Fabric CA官方文档翻译——Planning for a CA

原文https://hyperledger-fabric-ca.readthedocs.io/en/latest/deployguide/ca-deploy-topology.html

读者：架构师，网络运营，设置Fabric网络生产环境且熟悉Transport Layer Security (TLS)，Public Key Infrastructure (PKI) 和Membership Service Providers (MSPs)的用户。

本文的提供了生产环境的CA部署说明。如果你为了学习和测试可以参考文档 Fabric test network。尽管CA是Hyperledger的首选证书颁发机构，但你可以将来自非CA证书用于Fabric；但是，本文集中介绍使用CA。本文集中在重要的配置部分并提供最好的CA练习教程。

这教程旨在部署CA之前告知你的决策，并提供如何根据这些决策配置CA参数的指导。在需要做决策前需要知道这些内容。

回想使用CA执行以下功能：

• 注册身份，或链接到LDAP来注册用户身份。
• 签发登记证书（ECerts).签发是一个过程，CA发布一个证书秘钥对，由签名证书和形成身份的私钥组成。
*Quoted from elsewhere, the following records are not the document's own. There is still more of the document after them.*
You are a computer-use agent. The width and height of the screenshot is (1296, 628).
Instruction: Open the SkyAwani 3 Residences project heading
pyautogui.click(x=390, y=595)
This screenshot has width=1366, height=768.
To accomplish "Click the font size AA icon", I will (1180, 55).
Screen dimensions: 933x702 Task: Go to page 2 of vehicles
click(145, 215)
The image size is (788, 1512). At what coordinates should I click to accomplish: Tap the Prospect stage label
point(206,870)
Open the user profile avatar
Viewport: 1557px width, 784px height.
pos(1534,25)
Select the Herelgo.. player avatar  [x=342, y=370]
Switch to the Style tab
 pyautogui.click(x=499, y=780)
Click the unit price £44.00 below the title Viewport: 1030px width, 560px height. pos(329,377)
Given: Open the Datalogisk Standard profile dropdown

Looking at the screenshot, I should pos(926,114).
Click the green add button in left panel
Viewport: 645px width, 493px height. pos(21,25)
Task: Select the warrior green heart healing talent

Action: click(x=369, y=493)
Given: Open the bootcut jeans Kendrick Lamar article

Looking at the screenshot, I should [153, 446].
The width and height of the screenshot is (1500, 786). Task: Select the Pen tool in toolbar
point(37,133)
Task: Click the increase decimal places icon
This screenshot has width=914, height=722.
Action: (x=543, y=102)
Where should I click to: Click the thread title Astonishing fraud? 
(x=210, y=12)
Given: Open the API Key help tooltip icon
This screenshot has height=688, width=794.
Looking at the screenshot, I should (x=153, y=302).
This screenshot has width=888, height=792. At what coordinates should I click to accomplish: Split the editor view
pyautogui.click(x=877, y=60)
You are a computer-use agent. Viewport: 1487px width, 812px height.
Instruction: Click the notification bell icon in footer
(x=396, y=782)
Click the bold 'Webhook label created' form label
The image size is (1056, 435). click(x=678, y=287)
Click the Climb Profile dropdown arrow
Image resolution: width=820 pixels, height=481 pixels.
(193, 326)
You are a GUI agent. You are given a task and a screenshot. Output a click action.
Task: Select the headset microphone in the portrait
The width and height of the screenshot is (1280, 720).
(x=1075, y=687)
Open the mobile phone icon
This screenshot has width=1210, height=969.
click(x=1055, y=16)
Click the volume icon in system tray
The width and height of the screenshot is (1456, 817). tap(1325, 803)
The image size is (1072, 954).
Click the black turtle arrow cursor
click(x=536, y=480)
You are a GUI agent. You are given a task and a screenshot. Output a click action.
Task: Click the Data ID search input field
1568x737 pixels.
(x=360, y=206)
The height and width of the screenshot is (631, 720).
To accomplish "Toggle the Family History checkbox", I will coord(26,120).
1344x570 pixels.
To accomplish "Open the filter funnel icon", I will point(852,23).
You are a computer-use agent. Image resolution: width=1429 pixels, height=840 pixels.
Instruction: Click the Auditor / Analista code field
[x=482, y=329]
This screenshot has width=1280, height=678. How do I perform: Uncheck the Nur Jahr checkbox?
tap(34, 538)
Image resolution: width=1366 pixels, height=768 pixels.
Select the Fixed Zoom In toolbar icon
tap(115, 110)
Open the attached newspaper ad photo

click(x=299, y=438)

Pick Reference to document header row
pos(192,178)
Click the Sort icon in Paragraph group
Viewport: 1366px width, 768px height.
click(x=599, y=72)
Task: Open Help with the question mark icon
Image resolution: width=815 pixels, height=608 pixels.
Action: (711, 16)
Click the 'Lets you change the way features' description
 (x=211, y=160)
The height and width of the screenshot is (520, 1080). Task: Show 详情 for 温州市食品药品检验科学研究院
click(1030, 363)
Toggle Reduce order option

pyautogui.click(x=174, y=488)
私钥和公钥首先由Fabric CA客户端在本地生成，然后将公钥发送到CA，后者返回一个编码证书，即签名证书。
• 证书更新和吊销。

你可以定制这些函数。第一次启动CA时，会寻找文件fabric-ca-server-config.yaml file包含了CA的配置参数。如果文件不在这，会产生一个默认的文件。在部署CA之前，本文提供该文件中的参数指导，以及根据你的用例定制CA所需的决策。

使用CA的哪种架构图

CA的架构图由多少组织参与和如果管理CA来决定。

需要多少CA

在配置CA之前，需要了解你的网络上需要多少CA。如果你读了部署过程概述，你应该还记得，建议你为每个组织部署两个CA，一个组织CA一个TLS CA。TLS通信在生产环境中非常必要，来保证节点间通信的安全。因此，需要TLS CA来签发TLS证书。另一方面，组织CA用于生成组织和节点标识。另外，由于这是一个分布式账本，orderer不应与peer组织是同一组织的一部分，因此需要为peer组织和orderer组织提供单独组织和CA。当多个组织贡献节点到orderer，每个orderer节点会有它自己的组织CA。所有这些隔离对于orderer和channel的分布式管理至关重要，并会挫败不良行为者破坏网络的能力。

为什么建议使用单独的TLS CA？

TLS提供了一个独立的信任链来保护通信。大多数组织都希望TLS通信由单独的加密材料来保护——来自不同的根，或者来自单独的结构TLS CA或其他外部证书颁发机构。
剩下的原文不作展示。